ニフクラ ブログ

ニフクラやクラウドの技術について、エンジニアが語るブログです。

リージョン・ゾーンによる機能制限とは 

f:id:marketing_fjct:20200720170740p:plain こんにちは、富士通クラウドテクノロジーズのコウノです。
雨の日が続きますが、 皆さんのおうち時間の楽しみは何でしょうか?
ちなみに私は邦楽(最近はサカナクションとか)を聴いたりしてます。

さて、今回は「リージョン・ゾーンによる機能制限とは」ということで二フクラを使い始めた方や二フクラの利用を現在検討している方に向けて、二フクラを利用した当初につまずきやすい「リージョンとゾーンを選ぶ際の注意点」「ゾーンによる機能制限」について丁寧に解説していきたいと思います。

それでは最後までよろしくお願いします!

サーバー作成手順

まず、本題に入る前にニフクラ上にサーバーを作成する手順を大きくまとめると以下の4つの段階に分かれています。

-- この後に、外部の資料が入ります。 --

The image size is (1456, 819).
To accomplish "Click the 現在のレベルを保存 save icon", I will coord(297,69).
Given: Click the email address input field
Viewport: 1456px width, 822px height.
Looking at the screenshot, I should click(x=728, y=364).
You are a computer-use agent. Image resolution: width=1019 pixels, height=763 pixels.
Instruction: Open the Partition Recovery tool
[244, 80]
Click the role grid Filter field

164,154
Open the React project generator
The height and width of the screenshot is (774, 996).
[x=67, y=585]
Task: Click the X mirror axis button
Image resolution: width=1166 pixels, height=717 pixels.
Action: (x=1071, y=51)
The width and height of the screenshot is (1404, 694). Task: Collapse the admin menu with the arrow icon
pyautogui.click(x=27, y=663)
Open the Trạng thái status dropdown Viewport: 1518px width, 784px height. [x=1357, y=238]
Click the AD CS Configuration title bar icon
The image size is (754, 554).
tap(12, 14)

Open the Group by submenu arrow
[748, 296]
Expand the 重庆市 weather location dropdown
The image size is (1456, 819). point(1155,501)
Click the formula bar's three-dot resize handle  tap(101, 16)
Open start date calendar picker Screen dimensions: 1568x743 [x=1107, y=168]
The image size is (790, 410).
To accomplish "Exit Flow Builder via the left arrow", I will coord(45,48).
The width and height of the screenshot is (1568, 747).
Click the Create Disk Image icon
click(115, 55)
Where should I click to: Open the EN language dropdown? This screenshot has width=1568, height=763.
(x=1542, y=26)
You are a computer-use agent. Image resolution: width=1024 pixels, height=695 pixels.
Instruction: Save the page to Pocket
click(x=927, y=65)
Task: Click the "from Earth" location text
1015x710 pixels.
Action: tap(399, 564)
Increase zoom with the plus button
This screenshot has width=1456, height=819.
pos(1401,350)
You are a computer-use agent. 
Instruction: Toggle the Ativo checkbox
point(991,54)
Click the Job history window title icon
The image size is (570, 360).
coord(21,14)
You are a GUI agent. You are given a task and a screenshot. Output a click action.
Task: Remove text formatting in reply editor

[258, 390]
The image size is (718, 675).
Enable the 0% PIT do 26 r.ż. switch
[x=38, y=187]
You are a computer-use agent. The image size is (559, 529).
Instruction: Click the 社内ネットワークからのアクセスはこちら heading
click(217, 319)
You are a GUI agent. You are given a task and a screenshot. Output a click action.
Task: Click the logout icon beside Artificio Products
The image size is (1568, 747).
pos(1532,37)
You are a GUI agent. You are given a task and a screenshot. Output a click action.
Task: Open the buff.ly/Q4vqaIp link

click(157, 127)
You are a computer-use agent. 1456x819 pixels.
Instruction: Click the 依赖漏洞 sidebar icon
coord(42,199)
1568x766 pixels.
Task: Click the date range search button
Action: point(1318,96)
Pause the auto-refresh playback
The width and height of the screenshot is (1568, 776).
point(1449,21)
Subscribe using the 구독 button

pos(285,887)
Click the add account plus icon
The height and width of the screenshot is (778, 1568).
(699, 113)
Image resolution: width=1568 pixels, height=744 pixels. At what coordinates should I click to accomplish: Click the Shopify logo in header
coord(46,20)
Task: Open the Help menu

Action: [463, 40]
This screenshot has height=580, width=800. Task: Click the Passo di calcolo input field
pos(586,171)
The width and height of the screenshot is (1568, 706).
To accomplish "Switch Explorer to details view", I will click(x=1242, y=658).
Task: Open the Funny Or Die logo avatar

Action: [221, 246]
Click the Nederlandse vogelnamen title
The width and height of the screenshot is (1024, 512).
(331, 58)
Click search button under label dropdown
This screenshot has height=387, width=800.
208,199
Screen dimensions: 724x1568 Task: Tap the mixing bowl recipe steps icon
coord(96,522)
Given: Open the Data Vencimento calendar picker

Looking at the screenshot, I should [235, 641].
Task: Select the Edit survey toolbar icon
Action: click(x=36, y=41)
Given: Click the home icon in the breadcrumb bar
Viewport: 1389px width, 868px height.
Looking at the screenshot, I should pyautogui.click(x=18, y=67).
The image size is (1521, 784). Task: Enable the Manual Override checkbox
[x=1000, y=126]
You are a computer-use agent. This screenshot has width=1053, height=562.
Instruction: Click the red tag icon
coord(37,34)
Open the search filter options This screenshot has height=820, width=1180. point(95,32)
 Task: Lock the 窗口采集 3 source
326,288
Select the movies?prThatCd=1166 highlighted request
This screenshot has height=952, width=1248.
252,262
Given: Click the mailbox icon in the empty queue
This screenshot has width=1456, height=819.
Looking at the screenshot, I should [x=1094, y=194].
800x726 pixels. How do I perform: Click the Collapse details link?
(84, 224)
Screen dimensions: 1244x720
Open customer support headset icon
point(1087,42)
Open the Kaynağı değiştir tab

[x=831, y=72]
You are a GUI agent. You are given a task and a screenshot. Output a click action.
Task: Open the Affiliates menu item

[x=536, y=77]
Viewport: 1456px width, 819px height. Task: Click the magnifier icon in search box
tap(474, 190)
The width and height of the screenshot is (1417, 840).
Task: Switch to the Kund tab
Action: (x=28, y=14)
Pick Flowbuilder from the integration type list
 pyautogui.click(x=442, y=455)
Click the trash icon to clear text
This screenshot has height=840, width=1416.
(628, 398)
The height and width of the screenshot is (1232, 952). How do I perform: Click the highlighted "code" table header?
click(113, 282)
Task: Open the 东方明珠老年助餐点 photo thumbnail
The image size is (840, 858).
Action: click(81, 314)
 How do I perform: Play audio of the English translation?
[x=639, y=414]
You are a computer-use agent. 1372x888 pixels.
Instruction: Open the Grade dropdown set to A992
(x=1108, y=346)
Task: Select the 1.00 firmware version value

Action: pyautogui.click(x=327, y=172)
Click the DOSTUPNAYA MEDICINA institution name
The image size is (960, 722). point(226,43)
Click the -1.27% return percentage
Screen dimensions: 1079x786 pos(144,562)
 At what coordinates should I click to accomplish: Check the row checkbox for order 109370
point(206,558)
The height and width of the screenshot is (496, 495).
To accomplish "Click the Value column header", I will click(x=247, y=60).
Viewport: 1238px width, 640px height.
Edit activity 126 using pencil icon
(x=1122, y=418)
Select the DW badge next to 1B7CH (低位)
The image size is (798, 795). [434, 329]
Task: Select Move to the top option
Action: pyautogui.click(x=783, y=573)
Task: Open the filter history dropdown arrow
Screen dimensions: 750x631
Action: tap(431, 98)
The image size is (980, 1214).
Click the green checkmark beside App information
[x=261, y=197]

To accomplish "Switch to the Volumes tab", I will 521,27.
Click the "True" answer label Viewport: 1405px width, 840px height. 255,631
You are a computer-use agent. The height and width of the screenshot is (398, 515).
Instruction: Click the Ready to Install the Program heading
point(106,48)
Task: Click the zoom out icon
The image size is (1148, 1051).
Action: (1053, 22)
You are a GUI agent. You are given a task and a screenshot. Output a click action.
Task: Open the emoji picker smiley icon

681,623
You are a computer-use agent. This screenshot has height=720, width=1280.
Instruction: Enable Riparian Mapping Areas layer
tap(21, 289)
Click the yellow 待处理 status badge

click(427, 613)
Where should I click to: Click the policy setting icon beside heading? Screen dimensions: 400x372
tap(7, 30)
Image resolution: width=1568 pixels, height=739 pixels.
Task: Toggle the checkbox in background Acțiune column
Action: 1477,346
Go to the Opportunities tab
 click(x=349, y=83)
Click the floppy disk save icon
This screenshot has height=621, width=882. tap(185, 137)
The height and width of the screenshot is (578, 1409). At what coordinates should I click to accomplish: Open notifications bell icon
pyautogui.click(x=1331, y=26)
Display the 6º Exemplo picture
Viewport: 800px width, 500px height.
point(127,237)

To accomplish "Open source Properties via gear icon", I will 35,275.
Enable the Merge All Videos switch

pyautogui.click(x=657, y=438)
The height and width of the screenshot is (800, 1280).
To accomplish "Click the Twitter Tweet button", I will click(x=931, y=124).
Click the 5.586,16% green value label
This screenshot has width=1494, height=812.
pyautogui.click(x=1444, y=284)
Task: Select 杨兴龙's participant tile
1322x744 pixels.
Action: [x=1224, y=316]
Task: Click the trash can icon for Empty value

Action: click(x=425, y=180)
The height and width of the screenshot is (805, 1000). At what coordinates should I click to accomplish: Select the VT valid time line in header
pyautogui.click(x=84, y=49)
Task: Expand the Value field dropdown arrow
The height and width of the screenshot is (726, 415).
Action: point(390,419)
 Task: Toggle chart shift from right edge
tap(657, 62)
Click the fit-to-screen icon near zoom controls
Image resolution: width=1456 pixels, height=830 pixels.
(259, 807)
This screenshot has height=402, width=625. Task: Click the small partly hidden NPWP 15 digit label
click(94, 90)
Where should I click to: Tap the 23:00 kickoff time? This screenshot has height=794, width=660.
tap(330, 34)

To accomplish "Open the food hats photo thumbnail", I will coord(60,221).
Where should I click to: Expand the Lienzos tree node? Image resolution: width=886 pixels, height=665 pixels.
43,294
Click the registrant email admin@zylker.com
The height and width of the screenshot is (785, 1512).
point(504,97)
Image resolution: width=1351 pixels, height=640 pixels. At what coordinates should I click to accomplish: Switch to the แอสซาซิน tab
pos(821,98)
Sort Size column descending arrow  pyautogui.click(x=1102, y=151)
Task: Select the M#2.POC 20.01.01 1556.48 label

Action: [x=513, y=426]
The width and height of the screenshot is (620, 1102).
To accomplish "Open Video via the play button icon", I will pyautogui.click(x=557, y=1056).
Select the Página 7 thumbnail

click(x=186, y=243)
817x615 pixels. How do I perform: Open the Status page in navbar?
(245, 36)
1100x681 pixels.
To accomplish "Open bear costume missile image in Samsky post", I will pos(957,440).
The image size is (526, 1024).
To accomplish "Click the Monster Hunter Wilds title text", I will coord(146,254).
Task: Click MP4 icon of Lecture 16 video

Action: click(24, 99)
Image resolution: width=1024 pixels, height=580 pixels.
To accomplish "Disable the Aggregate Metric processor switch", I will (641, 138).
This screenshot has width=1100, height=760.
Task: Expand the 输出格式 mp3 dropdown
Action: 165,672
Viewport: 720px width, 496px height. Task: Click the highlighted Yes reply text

  1. ニフクラIDの取得・ニフクラ申し込み  ※申し込みの流れ

  2. ニフクラのコントロールパネル(以下コンパネ)にログイン

  3. リージョンの選択

  4. サーバーの追加・ゾーンの選択

この中でもリージョン及びゾーンの選択は「どれを選択すればよいのか」と最初につまずくポイントではないでしょうか?

まずは、ここを乗り越える方法について解説していきます。

リージョン・ゾーンとは

コンパネにログインしたら、まずはリージョンを選択する必要があります。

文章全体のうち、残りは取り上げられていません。